From Stepney to Whitechapel and through Spitalfields, David Granick, an East Ender all of his life, captured the vibrancy as well as the utter desecration of an area on the brink of social change.
His amazing archive of Kodachrome slides were acquired by Tower Hamlets Local History Library & Archives shortly after his death in the early 1980s and have been stored away, rarely seen until now.
It was another local photographer Chris Dorley-Brown, who has spent the last 20 years documenting the East End, who came across this remarkable record of London’s recent history on one of his visits to the archives. Fascinated by the slide film archive that revealed the area in the post-war years, which he had only seen in certain films, he set out to discover more about the creator.
Unfortunately, Dorley-Brown didn’t manage to unearth much on Granick. His mother was probably a Russian Jew, while his father was possibly Irish. He was a Stepney resident his entire life, living on Clark Street, and years later with his younger sister in the Ockbrook flats in Hannibal Road.

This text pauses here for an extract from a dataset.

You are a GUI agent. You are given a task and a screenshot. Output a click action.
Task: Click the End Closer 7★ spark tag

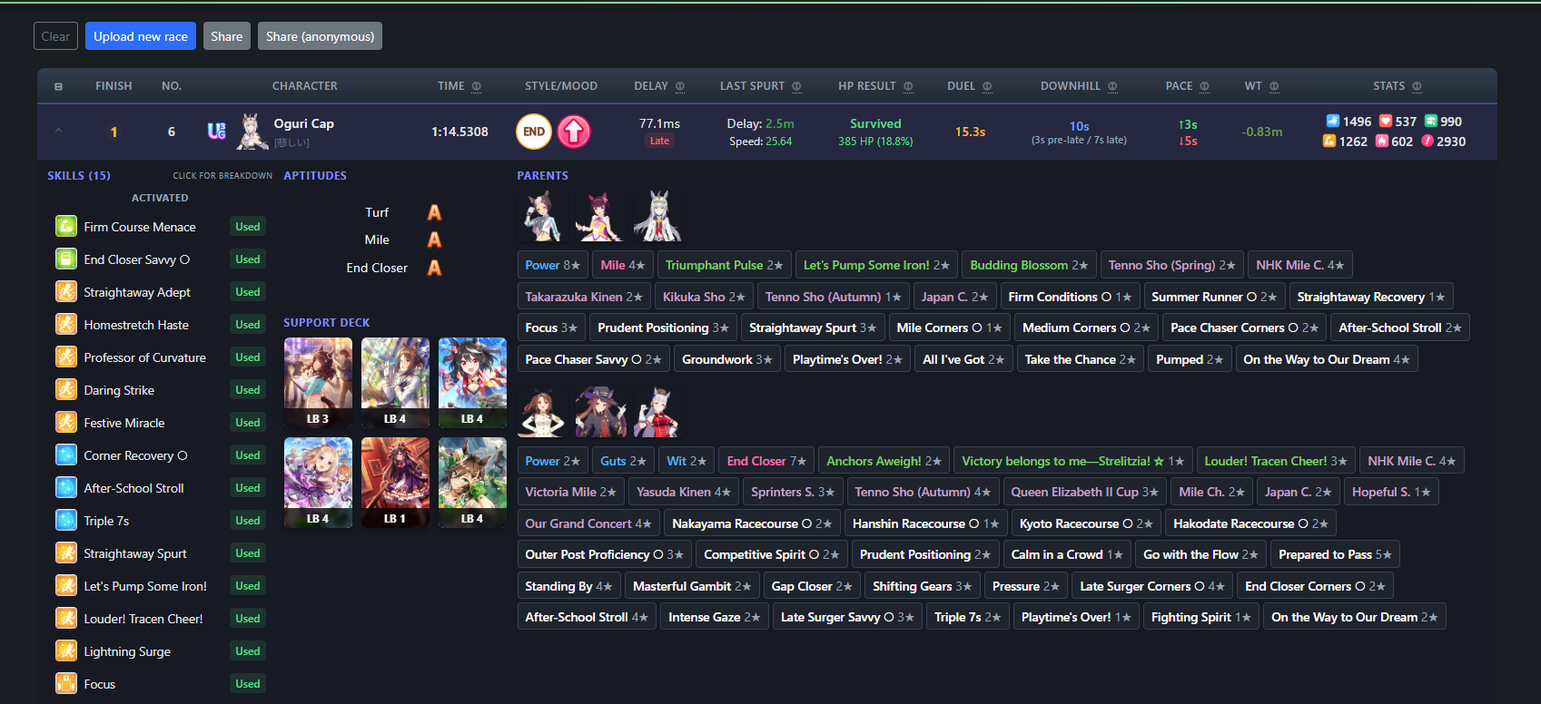click(x=766, y=461)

Granick created this exquisite visual archive of Aldgate, Bow, Mile End, Poplar, Shadwell, Stepney and Whitechapel over a 20 year period, predominantly to illustrate talks and lectures he gave to the East London History Society.
As Dorley-Brown asserts about the archive: ‘These cool, slightly detached and beautifully composed photographs invite us into a world that seems to be decomposing and fading, just like the material on which they are made.’
Granick’s compelling photographs give London’s built environment a sense of place that isn’t so much about documenting something, but reminding future generations that something once existed.
Here, deserted streets, dilapidated houses, boarded up shops and closed dockyards take centre stage. Tradition and heritage cling on for dear life in the face of a burgeoning new London where demolition of the regeneration era weighs heavy.
It’s architecture porn for the lover of nostalgia and the everyday.
Granick’s photography gives colour – thanks to the Kodachrome 64 film he used – to a period of sombre neglect. And for this he should be championed.
This is an archive that will no longer live in the shadows.
To coincide with the book’s release, and paying homage to Granick, Tower Hamlets Local History Library & Archives are exhibiting a selection of the photographs as Granick would have presented them, by using a carousel slide projector.
The East End in Colour: 1960-1980 by David Granick is published by Hoxton Mini Press, £16.95.
David Granick: The East End in colour, 1960-1980 is at Tower Hamlets Local History Library & Archives 277 Bancroft Road, E1 4DQ until May 5, 2018.